En avril 2025, l’indice enregistre une variation brutale, passant de 65 à près de 100 points en l’espace d’un mois, soit une hausse de plus de 50 % sur une période de 30 jours. Ce mouvement correspond à l’entrée en service de la phase 2 du port de Kribi, dont les infrastructures permettent désormais l’accueil de navires de très grande taille, jusqu’à 400 mètres de longueur. En mars 2026, l’indice national atteint 105,39 points.
Sur la période 2023-2026, la progression de l’indice s’établit à +70 %, selon les données compilées par Pakazure à partir du Port Liner Shipping Connectivity Index (PLSCI) de l’UNCTAD.

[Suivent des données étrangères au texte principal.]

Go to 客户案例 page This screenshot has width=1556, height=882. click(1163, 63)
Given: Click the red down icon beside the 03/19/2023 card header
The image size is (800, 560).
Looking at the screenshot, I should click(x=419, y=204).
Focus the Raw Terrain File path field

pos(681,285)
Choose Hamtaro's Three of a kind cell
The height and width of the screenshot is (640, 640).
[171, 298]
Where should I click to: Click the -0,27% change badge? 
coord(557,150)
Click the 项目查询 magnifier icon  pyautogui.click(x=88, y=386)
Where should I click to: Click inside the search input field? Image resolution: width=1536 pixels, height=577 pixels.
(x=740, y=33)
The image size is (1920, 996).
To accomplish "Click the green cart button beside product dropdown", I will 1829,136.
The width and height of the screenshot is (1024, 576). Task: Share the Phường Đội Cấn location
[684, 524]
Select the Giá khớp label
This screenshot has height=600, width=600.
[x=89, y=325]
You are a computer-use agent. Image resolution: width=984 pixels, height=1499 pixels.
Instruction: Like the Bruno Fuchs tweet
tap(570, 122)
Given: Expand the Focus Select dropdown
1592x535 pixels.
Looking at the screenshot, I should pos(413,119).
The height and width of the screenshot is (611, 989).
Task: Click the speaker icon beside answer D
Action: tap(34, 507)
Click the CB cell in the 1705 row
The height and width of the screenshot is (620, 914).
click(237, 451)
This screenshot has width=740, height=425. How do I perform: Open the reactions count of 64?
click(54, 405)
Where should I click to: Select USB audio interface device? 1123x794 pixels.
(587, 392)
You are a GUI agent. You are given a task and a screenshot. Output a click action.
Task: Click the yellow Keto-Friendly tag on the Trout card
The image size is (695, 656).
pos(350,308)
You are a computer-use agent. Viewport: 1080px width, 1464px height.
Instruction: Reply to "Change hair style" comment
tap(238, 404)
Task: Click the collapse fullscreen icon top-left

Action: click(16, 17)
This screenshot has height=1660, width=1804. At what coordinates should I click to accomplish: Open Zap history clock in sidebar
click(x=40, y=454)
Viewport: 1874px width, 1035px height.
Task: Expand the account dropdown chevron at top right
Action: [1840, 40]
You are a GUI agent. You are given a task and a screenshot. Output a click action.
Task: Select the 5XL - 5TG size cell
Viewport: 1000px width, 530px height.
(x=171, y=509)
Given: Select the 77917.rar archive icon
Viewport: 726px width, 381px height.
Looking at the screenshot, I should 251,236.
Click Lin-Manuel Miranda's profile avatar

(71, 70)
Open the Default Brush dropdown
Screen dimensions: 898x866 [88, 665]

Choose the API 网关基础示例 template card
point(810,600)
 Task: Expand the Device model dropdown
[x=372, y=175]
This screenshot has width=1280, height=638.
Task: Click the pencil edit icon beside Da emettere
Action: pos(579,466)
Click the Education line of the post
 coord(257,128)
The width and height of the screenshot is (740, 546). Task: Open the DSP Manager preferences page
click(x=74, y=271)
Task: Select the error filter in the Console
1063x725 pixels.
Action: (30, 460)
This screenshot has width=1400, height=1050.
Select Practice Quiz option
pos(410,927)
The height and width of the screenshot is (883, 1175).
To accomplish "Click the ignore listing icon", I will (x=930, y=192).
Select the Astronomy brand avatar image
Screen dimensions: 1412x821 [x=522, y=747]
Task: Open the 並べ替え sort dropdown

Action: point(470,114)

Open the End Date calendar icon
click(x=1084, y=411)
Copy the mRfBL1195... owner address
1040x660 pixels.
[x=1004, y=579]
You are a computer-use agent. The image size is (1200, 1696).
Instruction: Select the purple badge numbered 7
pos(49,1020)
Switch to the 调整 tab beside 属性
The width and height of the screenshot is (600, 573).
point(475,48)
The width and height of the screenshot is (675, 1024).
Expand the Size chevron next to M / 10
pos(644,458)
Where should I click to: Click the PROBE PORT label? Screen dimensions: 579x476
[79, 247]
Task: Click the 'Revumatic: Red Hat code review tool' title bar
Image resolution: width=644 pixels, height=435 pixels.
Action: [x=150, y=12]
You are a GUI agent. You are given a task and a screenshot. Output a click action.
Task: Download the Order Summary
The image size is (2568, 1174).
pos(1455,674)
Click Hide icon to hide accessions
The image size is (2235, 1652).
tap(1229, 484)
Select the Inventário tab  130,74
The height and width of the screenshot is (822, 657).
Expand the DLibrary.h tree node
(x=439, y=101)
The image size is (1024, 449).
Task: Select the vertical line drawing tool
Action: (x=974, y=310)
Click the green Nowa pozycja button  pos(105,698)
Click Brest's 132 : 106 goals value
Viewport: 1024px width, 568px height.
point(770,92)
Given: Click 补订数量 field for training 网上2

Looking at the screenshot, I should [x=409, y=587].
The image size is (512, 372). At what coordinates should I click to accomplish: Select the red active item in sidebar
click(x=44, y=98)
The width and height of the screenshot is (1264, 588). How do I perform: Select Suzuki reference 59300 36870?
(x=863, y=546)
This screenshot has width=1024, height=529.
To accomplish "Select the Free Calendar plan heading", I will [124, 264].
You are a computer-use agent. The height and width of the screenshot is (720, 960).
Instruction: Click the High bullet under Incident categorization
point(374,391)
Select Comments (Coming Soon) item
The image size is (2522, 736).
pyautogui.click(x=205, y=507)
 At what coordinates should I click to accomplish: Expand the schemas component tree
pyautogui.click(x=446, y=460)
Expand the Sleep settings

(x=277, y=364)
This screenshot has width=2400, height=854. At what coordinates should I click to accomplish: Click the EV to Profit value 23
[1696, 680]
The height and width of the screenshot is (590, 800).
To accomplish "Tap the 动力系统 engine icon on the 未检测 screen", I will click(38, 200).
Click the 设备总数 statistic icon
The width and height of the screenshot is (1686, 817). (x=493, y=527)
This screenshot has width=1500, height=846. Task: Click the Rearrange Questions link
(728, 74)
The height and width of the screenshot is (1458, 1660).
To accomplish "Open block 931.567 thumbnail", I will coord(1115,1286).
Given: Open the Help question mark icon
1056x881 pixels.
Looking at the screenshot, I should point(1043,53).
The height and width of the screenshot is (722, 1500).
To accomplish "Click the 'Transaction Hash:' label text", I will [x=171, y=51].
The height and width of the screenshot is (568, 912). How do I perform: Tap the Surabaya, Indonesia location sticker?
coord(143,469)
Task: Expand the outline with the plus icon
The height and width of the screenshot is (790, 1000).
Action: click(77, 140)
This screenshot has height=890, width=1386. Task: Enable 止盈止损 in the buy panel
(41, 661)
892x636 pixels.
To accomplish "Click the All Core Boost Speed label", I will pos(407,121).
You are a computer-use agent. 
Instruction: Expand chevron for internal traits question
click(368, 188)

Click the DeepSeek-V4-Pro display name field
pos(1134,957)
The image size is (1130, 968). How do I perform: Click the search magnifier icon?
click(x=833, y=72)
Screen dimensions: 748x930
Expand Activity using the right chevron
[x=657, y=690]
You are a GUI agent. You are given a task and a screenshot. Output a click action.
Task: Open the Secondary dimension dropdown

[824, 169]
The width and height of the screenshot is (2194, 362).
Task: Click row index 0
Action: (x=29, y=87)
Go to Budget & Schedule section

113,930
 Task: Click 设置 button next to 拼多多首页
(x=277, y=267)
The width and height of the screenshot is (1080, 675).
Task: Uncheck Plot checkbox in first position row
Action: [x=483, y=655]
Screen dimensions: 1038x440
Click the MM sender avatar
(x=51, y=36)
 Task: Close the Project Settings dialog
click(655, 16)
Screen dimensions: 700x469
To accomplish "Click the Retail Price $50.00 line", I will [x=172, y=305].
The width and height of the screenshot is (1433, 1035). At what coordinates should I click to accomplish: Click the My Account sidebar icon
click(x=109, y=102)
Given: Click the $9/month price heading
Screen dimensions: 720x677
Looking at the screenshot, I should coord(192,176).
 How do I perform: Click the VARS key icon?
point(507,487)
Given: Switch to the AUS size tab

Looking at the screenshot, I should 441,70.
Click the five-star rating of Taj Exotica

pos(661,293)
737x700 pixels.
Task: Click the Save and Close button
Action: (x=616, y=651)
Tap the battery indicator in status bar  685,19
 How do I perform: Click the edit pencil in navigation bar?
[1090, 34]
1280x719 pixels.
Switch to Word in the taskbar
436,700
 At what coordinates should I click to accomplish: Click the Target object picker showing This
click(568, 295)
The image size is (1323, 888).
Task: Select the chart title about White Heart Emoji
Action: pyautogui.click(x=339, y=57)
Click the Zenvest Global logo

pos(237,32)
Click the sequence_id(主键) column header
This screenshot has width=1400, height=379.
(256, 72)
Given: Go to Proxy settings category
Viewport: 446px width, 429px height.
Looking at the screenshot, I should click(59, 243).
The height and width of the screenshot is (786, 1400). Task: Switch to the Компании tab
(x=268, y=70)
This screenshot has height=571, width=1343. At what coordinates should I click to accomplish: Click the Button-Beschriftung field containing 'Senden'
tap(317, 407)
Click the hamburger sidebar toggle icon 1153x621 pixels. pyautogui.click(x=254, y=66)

Kribi à 165,14 points, Douala à 95,58
À l’échelle portuaire, l’analyse de Pakazure met en évidence un renversement de hiérarchie entre les deux principaux ports camerounais. Au premier trimestre 2026, le port de Kribi affiche un PLSCI de 165,14, contre 95,58 pour le port de Douala.
Sur la période 2018-2026, les trajectoires des deux ports divergent nettement à partir du premier trimestre 2025. L’indice de Douala suit une tendance baissière depuis 2018, tandis que celui de Kribi s’inscrit dans une progression continue depuis 2020, avant d’accélérer à partir du déclenchement de la phase 2.
Le PLSCI mesure six composantes à savoir le nombre de navires en escale hebdomadaire, la capacité déployée en EVP (équivalents vingt pieds), la connectivité directe vers d’autres ports sans transbordement, le nombre de services maritimes réguliers, la taille maximale des navires accueillis, et la diversité des compagnies maritimes opérant sur le port. L’entrée en service de la phase 2 de Kribi produit des effets sur l’ensemble de ces variables.
Le Cameroun entre dans le top 5 atlantique
En projection au premier trimestre 2026, la comparaison des indices PLSCI des principaux ports d’Afrique de l’Ouest et Centrale positionne Kribi au sixième rang régional, avec 165,14 points. Le port de Tanger Med (Maroc) domine ce classement avec un indice de 570,93 points. Suivent le port de Tema (Ghana) à 325,17, le port d’Abidjan (Côte d’Ivoire) à 315,53, et le port de Lomé (Togo) à 291,31. Le port de Pointe-Noire (Congo) se situe à 200,59 points.
Le port d’Apapa (Nigeria) affiche un indice de 123,40 points, en dessous de Kribi (165,14) et de Douala (95,58). Le Cameroun dispose ainsi de deux ports dans ce classement régional de huit places, dont un dans la première moitié du tableau.
Cette configuration modifie les équilibres logistiques régionaux. Kribi se positionne comme un point d’accès aux routes maritimes mondiales pour les pays enclavés d’Afrique centrale, en concurrence directe avec les ports historiquement dominants de la façade atlantique africaine.
L’enjeu de la durabilité de la progression
L’évolution des indices PLSCI ne reflète pas uniquement des investissements en infrastructure. Elle traduit également la capacité des compagnies maritimes à intégrer un port dans leurs réseaux de rotation. La progression de Kribi suppose que les armateurs maintiennent et développent leur présence sur ce hub. Le niveau de 165,14 points ne constitue pas un palier acquis : il dépend du volume de trafic, de la régularité des services et de la compétitivité tarifaire du port.
Le cas de Douala illustre ce risque : son indice recule sur la période 2018-2026 malgré des volumes de trafic historiquement significatifs. La congestion portuaire, les délais de passage, et la concurrence des ports voisins figurent parmi les facteurs explicatifs de cette baisse.
L’analyse de Pakazure s’appuie sur les données de l’UNCTAD (CNUCED) couvrant la période 2006-2026, avec intégration de projections pour les données les plus récentes. Le PLSCI est calculé à l’échelle des ports individuels sur la base de six composantes opérationnelles interdépendantes.